**What is expected**
From the first line through the one containing "Business Toolkits (1412, 1023)", restate the listing word for word, and give no other lines.
------------------------------
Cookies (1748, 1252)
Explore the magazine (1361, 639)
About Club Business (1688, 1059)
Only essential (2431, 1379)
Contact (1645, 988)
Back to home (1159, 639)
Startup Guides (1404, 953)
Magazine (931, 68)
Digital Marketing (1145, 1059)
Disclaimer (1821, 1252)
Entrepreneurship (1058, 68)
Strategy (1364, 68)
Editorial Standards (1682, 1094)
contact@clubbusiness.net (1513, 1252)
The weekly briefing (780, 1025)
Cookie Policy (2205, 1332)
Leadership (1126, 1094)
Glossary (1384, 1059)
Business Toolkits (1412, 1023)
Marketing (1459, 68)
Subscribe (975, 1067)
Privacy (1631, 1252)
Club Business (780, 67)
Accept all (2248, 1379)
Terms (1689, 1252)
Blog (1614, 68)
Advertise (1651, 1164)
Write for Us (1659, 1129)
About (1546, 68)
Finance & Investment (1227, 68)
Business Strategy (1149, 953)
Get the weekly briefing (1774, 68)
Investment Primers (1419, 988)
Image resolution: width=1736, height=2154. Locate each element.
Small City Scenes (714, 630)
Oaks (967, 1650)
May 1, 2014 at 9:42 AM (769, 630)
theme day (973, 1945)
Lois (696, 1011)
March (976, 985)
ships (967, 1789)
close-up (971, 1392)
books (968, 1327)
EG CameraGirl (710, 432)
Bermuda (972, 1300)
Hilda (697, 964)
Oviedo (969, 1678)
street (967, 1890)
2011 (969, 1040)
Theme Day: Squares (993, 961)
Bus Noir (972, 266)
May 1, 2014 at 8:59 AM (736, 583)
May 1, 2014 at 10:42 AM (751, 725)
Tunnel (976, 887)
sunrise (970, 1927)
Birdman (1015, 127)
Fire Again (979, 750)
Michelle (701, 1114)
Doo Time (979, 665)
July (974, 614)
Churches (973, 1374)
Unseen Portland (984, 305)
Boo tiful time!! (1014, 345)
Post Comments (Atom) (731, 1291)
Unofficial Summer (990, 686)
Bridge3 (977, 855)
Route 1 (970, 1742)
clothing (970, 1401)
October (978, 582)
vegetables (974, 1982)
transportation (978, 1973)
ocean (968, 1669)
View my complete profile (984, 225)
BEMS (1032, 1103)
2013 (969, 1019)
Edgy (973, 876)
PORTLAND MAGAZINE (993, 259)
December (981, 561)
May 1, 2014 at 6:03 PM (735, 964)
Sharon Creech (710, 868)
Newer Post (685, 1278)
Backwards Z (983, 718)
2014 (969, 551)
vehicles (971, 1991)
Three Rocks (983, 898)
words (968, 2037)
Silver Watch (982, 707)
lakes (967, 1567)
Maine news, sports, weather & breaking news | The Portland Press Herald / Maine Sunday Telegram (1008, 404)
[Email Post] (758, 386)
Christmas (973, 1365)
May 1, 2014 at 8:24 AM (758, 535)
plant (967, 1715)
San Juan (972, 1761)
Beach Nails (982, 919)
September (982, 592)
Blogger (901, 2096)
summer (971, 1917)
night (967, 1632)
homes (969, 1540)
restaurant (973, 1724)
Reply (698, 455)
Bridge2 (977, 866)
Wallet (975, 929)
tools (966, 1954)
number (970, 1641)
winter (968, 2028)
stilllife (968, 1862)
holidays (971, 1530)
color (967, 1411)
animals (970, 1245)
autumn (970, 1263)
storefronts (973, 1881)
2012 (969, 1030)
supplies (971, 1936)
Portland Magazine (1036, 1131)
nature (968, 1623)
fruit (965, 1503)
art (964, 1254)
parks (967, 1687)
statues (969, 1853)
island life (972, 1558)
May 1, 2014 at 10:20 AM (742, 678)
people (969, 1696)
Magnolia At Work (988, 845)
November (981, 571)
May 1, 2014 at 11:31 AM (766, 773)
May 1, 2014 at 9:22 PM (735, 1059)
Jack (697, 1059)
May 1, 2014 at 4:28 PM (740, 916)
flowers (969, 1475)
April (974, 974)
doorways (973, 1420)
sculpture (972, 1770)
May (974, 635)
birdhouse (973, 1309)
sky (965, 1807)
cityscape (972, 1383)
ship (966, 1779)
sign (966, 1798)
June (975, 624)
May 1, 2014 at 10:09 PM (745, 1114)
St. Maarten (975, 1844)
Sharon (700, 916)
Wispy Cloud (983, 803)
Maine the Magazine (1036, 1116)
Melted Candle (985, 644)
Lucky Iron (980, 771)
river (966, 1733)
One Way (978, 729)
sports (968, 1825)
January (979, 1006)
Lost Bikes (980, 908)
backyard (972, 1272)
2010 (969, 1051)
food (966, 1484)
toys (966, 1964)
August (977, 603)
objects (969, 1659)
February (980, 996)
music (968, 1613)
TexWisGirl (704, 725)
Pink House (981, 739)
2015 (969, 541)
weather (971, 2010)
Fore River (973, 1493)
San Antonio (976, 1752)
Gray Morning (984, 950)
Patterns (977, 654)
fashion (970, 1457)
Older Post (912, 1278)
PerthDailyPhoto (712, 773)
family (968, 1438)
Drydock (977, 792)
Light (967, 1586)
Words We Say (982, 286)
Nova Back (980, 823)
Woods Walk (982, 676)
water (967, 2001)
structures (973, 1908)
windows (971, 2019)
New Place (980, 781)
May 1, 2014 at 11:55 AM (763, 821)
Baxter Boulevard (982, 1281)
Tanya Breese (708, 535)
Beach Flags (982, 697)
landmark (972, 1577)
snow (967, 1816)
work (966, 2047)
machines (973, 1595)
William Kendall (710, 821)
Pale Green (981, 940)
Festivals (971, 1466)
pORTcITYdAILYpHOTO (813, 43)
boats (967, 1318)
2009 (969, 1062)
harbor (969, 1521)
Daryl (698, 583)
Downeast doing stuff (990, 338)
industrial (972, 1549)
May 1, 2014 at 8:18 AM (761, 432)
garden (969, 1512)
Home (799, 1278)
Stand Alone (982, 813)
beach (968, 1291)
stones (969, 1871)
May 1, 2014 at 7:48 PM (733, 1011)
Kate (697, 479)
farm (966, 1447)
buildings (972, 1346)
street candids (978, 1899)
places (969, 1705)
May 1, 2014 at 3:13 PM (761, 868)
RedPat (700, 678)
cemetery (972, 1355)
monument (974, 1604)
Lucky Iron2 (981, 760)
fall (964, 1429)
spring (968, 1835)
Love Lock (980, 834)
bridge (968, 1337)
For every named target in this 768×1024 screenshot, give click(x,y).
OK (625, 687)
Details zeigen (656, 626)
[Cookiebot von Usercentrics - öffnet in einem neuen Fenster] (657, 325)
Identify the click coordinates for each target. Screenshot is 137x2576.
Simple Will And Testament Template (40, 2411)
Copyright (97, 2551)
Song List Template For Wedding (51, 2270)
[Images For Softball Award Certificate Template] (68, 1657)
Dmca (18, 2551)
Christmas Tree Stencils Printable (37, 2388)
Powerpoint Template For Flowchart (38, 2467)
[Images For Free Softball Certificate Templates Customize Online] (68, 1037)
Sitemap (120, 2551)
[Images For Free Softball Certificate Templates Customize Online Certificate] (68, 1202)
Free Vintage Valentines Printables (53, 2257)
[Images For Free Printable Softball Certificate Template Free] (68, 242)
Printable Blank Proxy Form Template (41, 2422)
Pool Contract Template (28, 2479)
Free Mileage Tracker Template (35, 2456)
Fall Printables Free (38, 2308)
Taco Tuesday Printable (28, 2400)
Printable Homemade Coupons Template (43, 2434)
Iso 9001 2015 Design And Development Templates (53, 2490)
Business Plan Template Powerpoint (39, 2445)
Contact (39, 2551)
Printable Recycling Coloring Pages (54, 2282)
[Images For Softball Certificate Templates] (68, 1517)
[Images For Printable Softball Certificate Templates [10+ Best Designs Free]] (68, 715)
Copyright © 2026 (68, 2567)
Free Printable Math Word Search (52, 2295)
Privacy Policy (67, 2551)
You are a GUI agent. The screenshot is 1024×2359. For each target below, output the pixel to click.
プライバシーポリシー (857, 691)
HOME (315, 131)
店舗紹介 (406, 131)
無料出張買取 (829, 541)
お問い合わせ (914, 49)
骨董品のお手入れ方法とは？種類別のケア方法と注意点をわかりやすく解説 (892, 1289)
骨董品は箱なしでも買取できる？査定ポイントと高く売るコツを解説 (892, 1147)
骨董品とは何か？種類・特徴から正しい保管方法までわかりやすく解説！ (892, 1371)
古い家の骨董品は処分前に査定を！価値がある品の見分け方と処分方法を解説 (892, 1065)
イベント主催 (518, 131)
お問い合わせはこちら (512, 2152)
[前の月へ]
------------------------------
**Your solution**
Cookies (1748, 1252)
Explore the magazine (1361, 639)
About Club Business (1688, 1059)
Only essential (2431, 1379)
Contact (1645, 988)
Back to home (1159, 639)
Startup Guides (1404, 953)
Magazine (931, 68)
Digital Marketing (1145, 1059)
Disclaimer (1821, 1252)
Entrepreneurship (1058, 68)
Strategy (1364, 68)
Editorial Standards (1682, 1094)
contact@clubbusiness.net (1513, 1252)
The weekly briefing (780, 1025)
Cookie Policy (2205, 1332)
Leadership (1126, 1094)
Glossary (1384, 1059)
Business Toolkits (1412, 1023)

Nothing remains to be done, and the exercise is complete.